He had been suffering from skin cancer
Ralph Stanley, the pioneer of bluegrass and Appalachian music, has died aged 89.
TThe news was confirmed on Facebook by his grandson, Nathan, who wrote, “My papaw, my dad, and the greatest man in the world, Dr. Ralph Stanley has went home to be with Jesus just a few minutes ago. He went peacefully in his sleep due to a long, horrible battle with Skin Cancer… My Papaw was loved by millions of fans from all around the world, and he loved all of you.”
Stanley was born in Stratton, Virginia on February 25, 1927. His first public performance was in church, aged 11 years old. He began performing with his older brother Carter as the Stanley Brothers, securing a daily slot on the radio station WNVA. The show’s sponsors, the Clinch Valley Insurance Company, inspired the name of the brothers band, The Clinch Mountain Boys.
They signed to Columbia in 1948, recording songs including “The White Dove“, “The Lonesome River” and “The Fields Have Turned Brown” for the label.
They moved to Mercury in 1953, recording “I’m Lonesome Without You” and “Memories Of Mother”, which proved to be among their most enduring songs.
After Carter died in December 1966, Stanley continued performing with the Clinch Mountain Boys as a solo artist.

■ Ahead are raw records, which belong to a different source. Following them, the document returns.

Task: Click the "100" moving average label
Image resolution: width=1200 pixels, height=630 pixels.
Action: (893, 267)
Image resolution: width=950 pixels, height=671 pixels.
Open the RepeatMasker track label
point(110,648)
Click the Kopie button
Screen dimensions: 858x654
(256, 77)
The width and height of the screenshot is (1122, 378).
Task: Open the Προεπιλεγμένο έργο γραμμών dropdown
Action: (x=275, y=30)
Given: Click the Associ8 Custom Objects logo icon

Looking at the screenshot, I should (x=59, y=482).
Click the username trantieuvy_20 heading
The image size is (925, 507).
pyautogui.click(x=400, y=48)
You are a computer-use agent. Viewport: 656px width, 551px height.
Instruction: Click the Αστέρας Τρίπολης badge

In 2000, Stanley’s music was featured on the soundtrack for the Coen Brothers film, O Brother, Where Art Thou?.
In 2012, Stanley appeared on the soundtrack of Nick Cave‘s film Lawless, including a version of the Velvet Underground‘s “White Light White Heat”.
Speaking to Uncut, Nick Cave recalled recording with Stanley.
“Getting him on board was hilarious,” said Cave. “He came back with a version of ‘White Light White Heat‘, it was in 3/ 4. It was like a swing thing and we were going to drop it on to the music. But that was in 4/4. So I’m saying, look, could you do this in 4/4? We’re Skyping Ralph… so all he can see is me and Warren [Ellis]’s faces stuck in the computer screen. So [producer] Hal Wilner is there, the person who has got the godfather of bluegrass music to sing these songs. And we’re going, ‘It’s kind of ONE-two-three-four-ONE.’ And Ralph is looking at the screen with this kind of… utter disdain.
“What he ended up doing was very much his own thing,” continued Cave. “Hal came back with his stuff, which was amazing. His versions were just so strange and so beautiful, it was a real coup. Hal brought Lou Reed in who was working up the road because Hal was producing the Lulu album. He came into the studio and he was visibly moved by Ralph’s version of ‘White Light White Heat’.”